Stored data entries
+++
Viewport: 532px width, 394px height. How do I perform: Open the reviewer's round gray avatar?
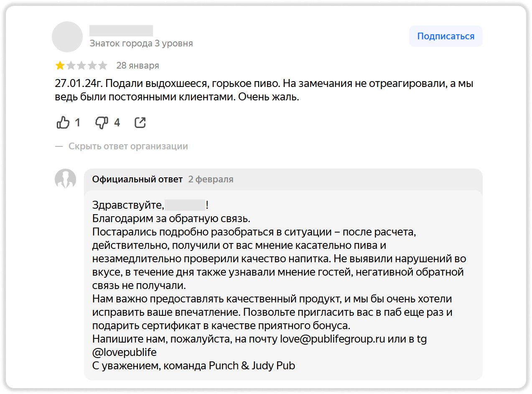coord(67,37)

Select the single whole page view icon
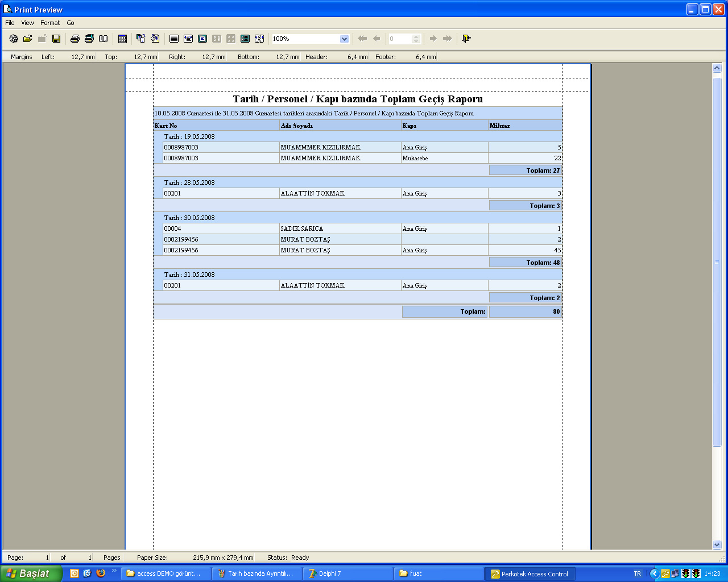pos(202,39)
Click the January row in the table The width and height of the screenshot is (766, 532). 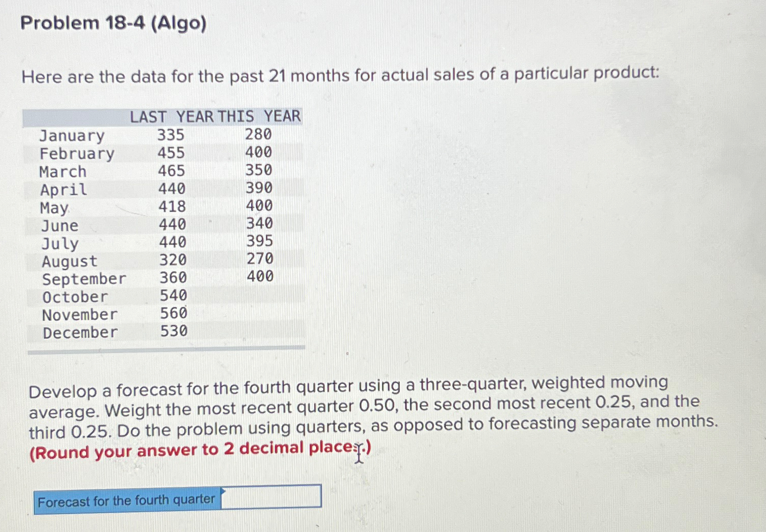pos(72,135)
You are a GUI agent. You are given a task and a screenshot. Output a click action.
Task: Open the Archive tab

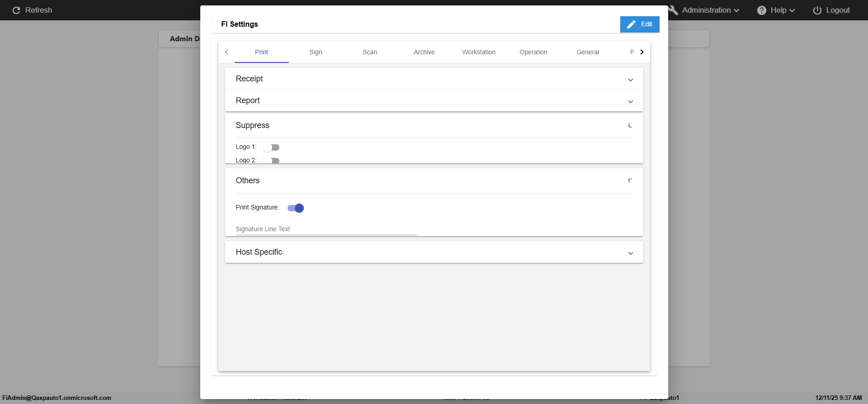pyautogui.click(x=424, y=52)
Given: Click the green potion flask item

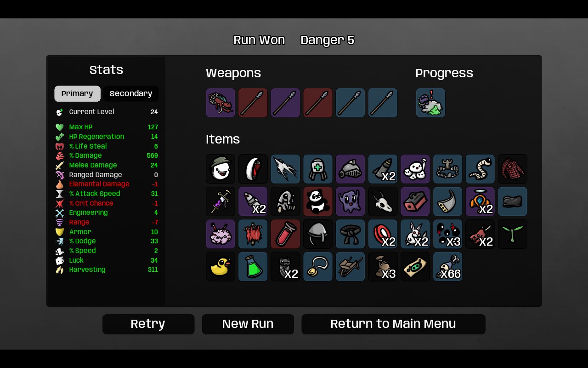Looking at the screenshot, I should (x=253, y=266).
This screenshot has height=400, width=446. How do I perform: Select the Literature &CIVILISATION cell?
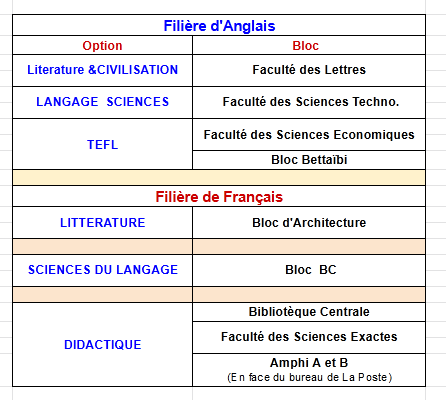click(x=102, y=70)
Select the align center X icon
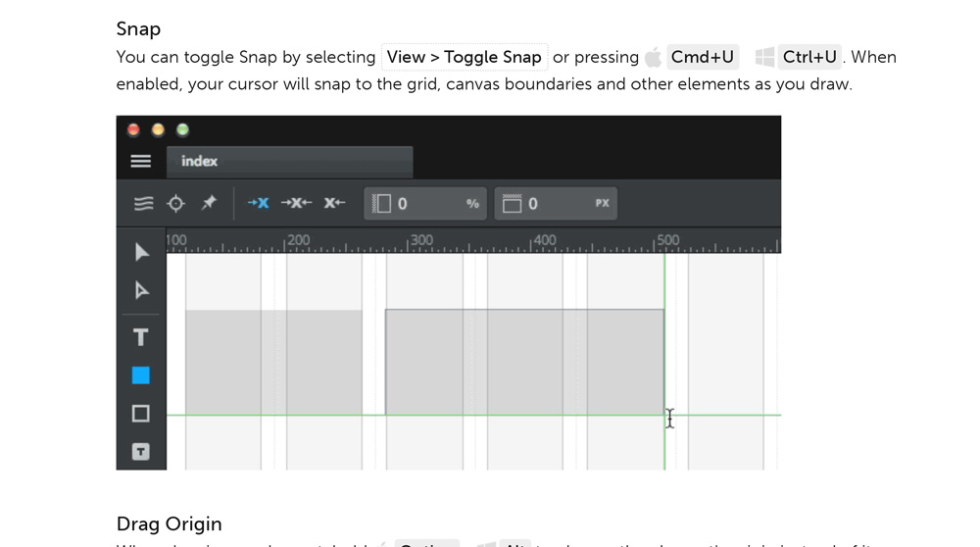The image size is (980, 547). (x=296, y=203)
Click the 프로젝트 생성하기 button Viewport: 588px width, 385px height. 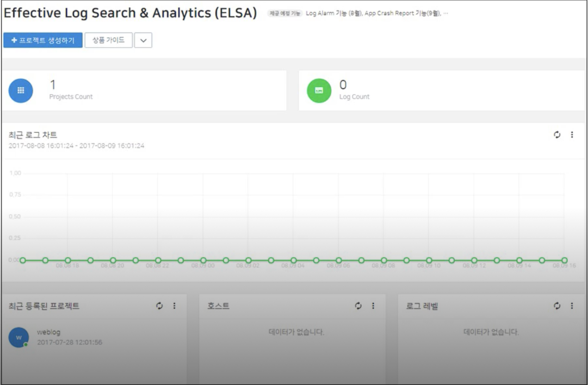point(43,40)
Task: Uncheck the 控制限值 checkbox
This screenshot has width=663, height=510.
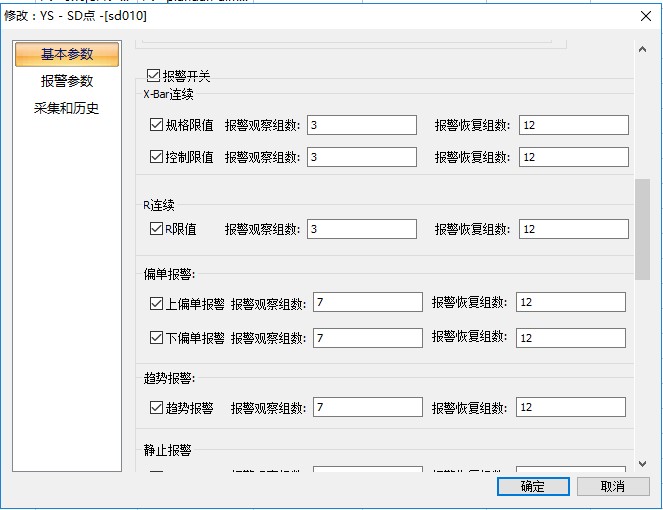Action: pos(156,157)
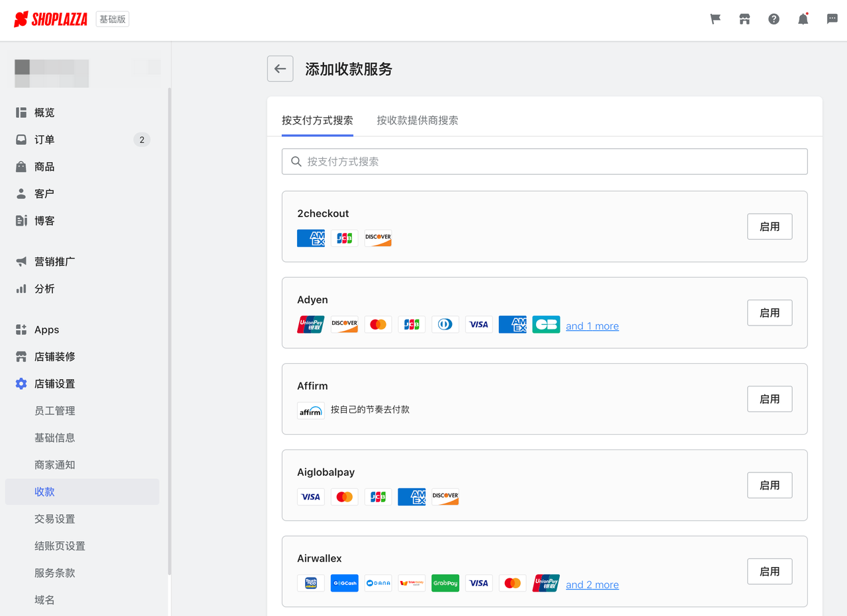The width and height of the screenshot is (847, 616).
Task: Open the notifications bell in the top bar
Action: (803, 19)
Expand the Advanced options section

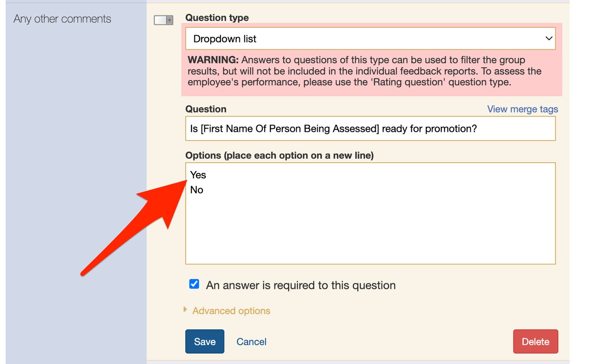(x=231, y=311)
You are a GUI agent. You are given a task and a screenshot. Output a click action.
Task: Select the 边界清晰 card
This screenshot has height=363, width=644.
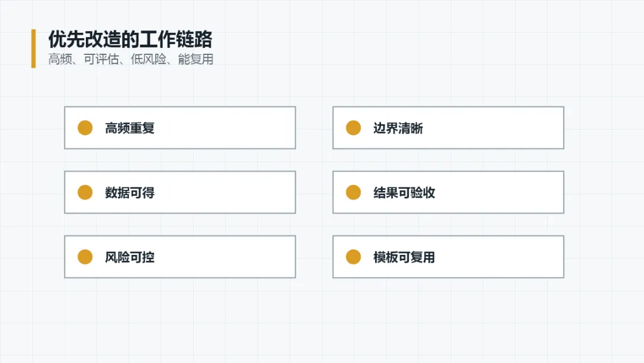click(x=448, y=128)
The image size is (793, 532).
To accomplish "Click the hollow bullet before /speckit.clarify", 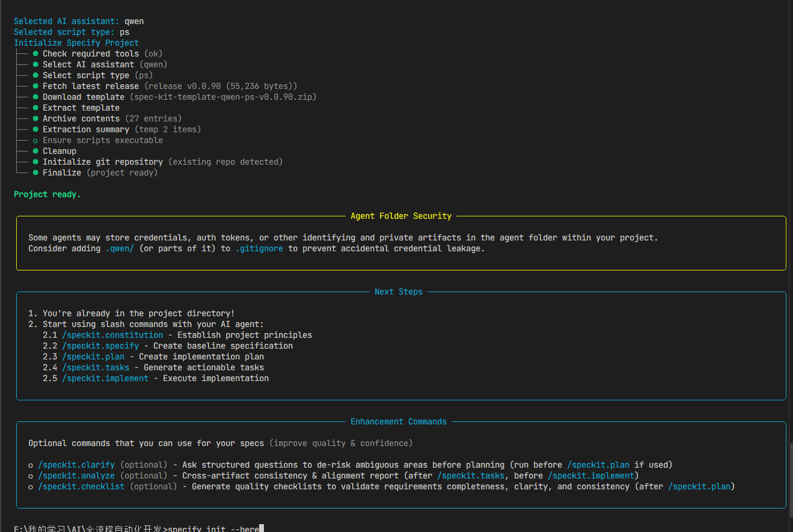I will coord(31,465).
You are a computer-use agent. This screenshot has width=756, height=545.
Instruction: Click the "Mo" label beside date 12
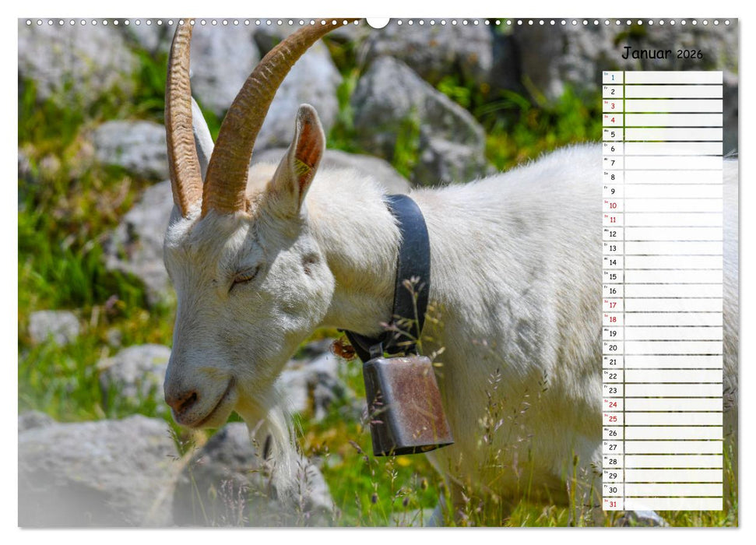[x=607, y=229]
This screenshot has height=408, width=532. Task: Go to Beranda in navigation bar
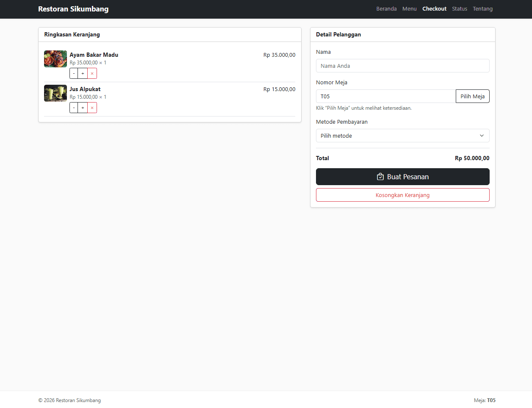tap(386, 9)
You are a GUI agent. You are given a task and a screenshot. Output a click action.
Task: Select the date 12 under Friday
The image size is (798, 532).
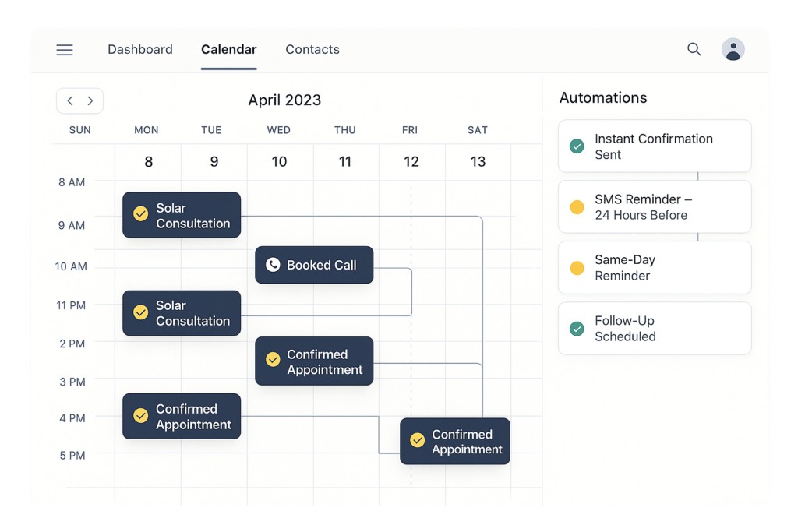click(411, 162)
+++
Print the lines from the one that contains "Instruction: Click the" through the last line of the data, exactly and in full, and no other lines. Pictures are not part of the copy.

Instruction: Click the "Mo" label beside date 12
[x=607, y=229]
This screenshot has height=408, width=532. Task: Go to Beranda in navigation bar
tap(386, 9)
You are a GUI agent. You are given a task and a screenshot. Output a click action.
Task: Select the date 12 under Friday
The image size is (798, 532).
click(411, 162)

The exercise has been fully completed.